Sam flagged down a server and snagged a glass of white wine off his tray. She drank half of it before saying, “You don’t believe me.” She ducked her head
, fighting tears, afraid of the future. Her life wouldn’t be complete if they couldn’t accept her—all of her, including her One and his family—as she was now.
Her mother’s voice changed slightly, lowering in pitch, dropping the playful mother-of-the-bride act. “You’ve underestimated us,” Joyce said.

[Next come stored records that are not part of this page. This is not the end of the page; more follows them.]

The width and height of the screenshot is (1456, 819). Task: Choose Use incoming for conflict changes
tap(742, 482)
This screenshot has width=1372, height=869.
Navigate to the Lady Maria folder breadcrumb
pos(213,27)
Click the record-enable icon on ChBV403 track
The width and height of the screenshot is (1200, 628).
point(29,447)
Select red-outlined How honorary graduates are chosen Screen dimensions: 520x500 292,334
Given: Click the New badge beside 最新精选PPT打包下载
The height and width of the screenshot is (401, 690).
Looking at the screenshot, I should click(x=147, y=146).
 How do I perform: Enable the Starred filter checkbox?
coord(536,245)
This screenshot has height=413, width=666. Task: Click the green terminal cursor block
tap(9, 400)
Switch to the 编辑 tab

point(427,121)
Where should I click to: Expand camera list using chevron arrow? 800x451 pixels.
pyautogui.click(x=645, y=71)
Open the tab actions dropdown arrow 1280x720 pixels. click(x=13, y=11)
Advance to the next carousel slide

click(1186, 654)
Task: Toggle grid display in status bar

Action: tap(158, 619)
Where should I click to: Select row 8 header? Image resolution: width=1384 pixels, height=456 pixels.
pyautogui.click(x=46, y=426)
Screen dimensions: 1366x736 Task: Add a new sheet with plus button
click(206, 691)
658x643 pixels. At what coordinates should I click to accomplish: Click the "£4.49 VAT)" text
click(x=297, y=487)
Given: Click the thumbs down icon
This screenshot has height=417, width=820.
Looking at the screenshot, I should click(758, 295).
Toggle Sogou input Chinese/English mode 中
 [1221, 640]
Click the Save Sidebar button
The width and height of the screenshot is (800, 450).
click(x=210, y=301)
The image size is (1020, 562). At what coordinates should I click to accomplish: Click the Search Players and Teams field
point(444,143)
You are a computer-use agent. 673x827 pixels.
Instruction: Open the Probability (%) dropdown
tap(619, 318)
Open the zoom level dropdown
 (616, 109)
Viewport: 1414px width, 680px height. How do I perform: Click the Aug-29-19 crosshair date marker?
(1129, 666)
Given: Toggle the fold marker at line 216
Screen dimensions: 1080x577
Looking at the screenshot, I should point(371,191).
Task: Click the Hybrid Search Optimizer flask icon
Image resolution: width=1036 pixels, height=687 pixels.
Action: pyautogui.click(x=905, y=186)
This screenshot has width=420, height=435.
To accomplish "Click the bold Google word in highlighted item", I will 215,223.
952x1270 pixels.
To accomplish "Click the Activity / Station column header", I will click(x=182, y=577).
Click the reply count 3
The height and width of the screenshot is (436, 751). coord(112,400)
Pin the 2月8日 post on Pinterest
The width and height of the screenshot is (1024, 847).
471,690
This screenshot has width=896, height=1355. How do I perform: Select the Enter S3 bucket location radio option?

Sam looked up, glancing between the two people she’d loved most her whole life. “What? I have?”
Joyce nodded. “If you were old enough to know Great-Aunt Elspeth, you’d realize we’re people of the world. Maybe you’ve lived on the east coast too long, start thinking everyone back home is an idiot.”
Sam’s butterflies struck the wall of her stomach. “Great-Auntie Elspeth?”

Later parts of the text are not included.